Regulatory roles of lncRNA PANDAR in breast cancer cell proliferation

BACKGROUND: Breast cancer represents the second most deadly malignancy in women, and long noncoding RNAs (lncRNAs) have crucial functions in its development. OBJECTIVE: To investigate effects of the promoter of CDKN1A antisense DNA damage-activated RNA (PANDAR) on epithelial-mesenchymal transition (EMT) in breast cancer cells and their proliferation.

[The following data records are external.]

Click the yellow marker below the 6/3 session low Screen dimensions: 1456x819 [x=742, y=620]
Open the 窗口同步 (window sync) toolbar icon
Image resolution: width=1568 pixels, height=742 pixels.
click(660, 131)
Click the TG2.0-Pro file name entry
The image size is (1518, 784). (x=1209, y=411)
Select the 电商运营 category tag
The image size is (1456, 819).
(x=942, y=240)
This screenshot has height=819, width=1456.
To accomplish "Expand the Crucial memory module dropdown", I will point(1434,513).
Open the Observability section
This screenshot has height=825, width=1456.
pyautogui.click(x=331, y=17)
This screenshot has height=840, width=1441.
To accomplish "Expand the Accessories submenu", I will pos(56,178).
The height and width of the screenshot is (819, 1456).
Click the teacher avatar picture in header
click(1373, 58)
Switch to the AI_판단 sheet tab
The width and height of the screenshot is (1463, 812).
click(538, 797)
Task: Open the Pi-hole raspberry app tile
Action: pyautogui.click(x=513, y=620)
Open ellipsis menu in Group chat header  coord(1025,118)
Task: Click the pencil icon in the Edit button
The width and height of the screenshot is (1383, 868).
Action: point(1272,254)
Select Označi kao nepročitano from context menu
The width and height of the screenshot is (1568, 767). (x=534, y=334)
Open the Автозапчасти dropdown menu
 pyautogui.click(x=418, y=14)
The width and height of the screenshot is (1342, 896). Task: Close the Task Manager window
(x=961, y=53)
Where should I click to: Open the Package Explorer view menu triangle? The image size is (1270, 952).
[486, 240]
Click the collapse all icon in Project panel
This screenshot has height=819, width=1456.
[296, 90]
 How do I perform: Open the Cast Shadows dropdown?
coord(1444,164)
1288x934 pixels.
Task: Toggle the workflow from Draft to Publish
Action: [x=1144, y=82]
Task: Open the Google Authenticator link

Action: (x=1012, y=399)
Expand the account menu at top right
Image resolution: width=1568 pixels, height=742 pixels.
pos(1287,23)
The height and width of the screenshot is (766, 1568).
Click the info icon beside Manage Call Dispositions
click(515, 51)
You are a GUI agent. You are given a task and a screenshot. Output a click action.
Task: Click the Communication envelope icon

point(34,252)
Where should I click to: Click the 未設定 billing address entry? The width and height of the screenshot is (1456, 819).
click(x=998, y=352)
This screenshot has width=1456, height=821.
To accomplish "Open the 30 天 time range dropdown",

METHODS: lncRNAs potentially regulating the transcriptional activity of the E-cadherin (E-cad, an epithelial cell marker) gene promoter were screened using a dual-luciferase reporter assay. PANDAR was overexpressed in Michigan cancer foundation 7 (MCF-7) breast cancer cells. E-cad and N-cadherin (N-cad, a mesenchymal cell marker) levels were detected by immunoblotting. Cell viability was assessed using a cell counting kit-8. RESULTS: PANDAR and TCONS00068220/LOC105375819 conservatively regulated the promoter activity of E-cad. PANDAR overexpression in MCF-7 inhibited E-cad expression, but upregulated N-cad. The enhanced expression of PANDAR promoted cell proliferation. CONCLUSION: PANDAR is a key transcriptional repressor of E-cad and has regulatory effects on the promotion of cell proliferation. PANDAR is an oncogene in breast cancer, potentially facilitating the EMT process and promoting cell proliferation.